AI got a week closer to becoming an evermore constant and controlling presence in our lives, and we’re upset about a TV ad?

Apple’s new iPad ad depicted an industrial press smushing a piano, paint cans, and other creative and productivity tools into its newest iPad. “Crush!” was intended to show all the things you could do with its new gizmo.

Instead, many in the creative industry were offended. Actor Hugh Grant said that the ad portrayed “the destruction of the human experience,” and others echoed the sentiment.

A slew of marketing and branding experts weighed in that Apple had lost its way as a brand leader, and that the uncharacteristically negative spot had unofficially started its decline.

Apple apologized the next day, saying it had “…missing the mark with this video, and we’re sorry.”

I wonder if the pushback is about more than an ad?

The ad works

Ads are intended to capture our attention and get us to do something. That means like 99.9% of them fail, usually because they’re funny or shocking but don’t give us any reason to act. Just think back to all of those marvelous ads you saw on this year’s Super Bowl; did any of them prompt you to do anything afterwards that involved spending money?

I didn’t think so.

“Crush!” earned boatloads of attention for a new product (which is every marketers’ dream). It has probably re-energized iPad’s position at the top of people’s lists when they think about tablet devices. Traffic to Apple’s website has likely spiked. We’ll see if sales over the next few quarters reflect any consequences of that awareness.

My bet is that they will.

The ad is accurate

Contrary to the bluster of creatives, no creatives were harmed in the production of the spot. The tools of creativity get smushed into an iPad, not people, and the depiction is entirely accurate, if not overly visceral. Many critics got this wrong, too.

I remember a time when movies were edited by physically snipping and gluing film and monsters were guys wearing uncomfortable costumes. There’s nothing inherently wrong with using tech to do things faster, more convincingly, and at far less expense, and the creative industry has been benefiting from new tech for decades.

As a musician, this innovation has been true gift: I now possess more recording capabilities in my laptop than the Beatles could access at Abbey Road. If only the tech boffins could invent a way for me to possess more talent…

…and there’s the rub.

AI is coming for you

Some critics saw the ad as an unintended portrayal of the battle between creatives and tech distribution platforms for control over copyright. There’s an even bigger issue of big tech determining what we see or don’t see in ways that would make old-fashioned tyrants and propagandists kvell.
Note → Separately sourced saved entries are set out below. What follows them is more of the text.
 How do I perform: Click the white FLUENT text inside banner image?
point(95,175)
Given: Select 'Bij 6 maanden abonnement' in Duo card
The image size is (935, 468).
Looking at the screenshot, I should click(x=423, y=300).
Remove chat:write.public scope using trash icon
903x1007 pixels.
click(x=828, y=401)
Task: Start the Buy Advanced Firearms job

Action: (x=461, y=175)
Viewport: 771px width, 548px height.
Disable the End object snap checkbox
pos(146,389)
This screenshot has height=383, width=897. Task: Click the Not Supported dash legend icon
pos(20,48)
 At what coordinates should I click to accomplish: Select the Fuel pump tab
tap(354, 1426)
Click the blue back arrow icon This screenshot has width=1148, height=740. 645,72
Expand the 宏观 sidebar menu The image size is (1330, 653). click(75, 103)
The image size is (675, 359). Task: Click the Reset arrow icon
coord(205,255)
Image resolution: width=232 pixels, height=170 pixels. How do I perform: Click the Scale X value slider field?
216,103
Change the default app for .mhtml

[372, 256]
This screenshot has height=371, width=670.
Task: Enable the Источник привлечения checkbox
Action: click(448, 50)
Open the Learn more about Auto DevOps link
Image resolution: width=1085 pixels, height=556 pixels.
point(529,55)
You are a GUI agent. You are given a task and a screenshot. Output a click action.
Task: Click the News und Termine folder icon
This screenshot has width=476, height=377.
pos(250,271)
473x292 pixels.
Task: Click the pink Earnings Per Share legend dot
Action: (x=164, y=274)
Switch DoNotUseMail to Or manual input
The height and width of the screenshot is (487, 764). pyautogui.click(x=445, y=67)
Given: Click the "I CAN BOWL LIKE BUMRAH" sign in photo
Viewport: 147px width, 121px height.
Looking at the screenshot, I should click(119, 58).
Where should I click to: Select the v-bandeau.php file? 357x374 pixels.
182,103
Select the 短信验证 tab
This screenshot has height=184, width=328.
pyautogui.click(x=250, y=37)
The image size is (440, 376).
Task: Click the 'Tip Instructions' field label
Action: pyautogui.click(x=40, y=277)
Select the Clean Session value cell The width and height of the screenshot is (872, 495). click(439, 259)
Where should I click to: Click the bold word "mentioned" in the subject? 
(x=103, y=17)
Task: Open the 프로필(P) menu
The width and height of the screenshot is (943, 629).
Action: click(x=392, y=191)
Apple plays no small role in these conflicts and it’s squarely on the side of its own financial interests. Remember late last year when Jon Stewart’s Apple TV show didn’t get renewed because he intended to talk about AI and China. More recently, a UK news group is fighting back against Apple’s rumored plans to enable its Safari browser to erase ads.

But the even greater threat beyond those great threats is that Apple plans to invent AIs that don’t just help us do our jobs, but take them away.

I won’t become a better musician. AI will become the musician.

It’s the Big Secret of AI that isn’t a secret. Every company that is building AIs talks about increasing AIs’ capabilities (and getting even richer thereby), and every company that expects to benefit from using it will do so by replacing human employees and their workflows with AI-led tools.

Management consultancies sing the praises of this great transformation. Employing less people to produce more has been the secret to industrialization since the first looms put folks out of work. AI will turbocharge that shift.

Where’s the pushback to this revolution that will impact all of us? Where are the public hearings on what AI could do to employment? Why aren’t trade unions throwing down the gauntlet on protecting jobs before they go away? Where are the social and religious communities and the debates about what AI means for our social contract and sense of human uniqueness?

Why aren’t activists marching in the streets demanding that we get more involvement and agency in deciding if, and not just how and when, AI will assume greater and greater control of our lives?

Crickets.

Well, at least there was a reaction to the Apple ad. A flurry of statements on social media and a round of articles followed by a corporate mea culpa that will be soon forgotten along with the ad itself. A few hours of attention in another week of AI’s relentless progress.

But maybe it touched a nerve?

Maybe we don’t want our lives smushed into a tech device?

Maybe it’s not just a bad ad…but a bad idea?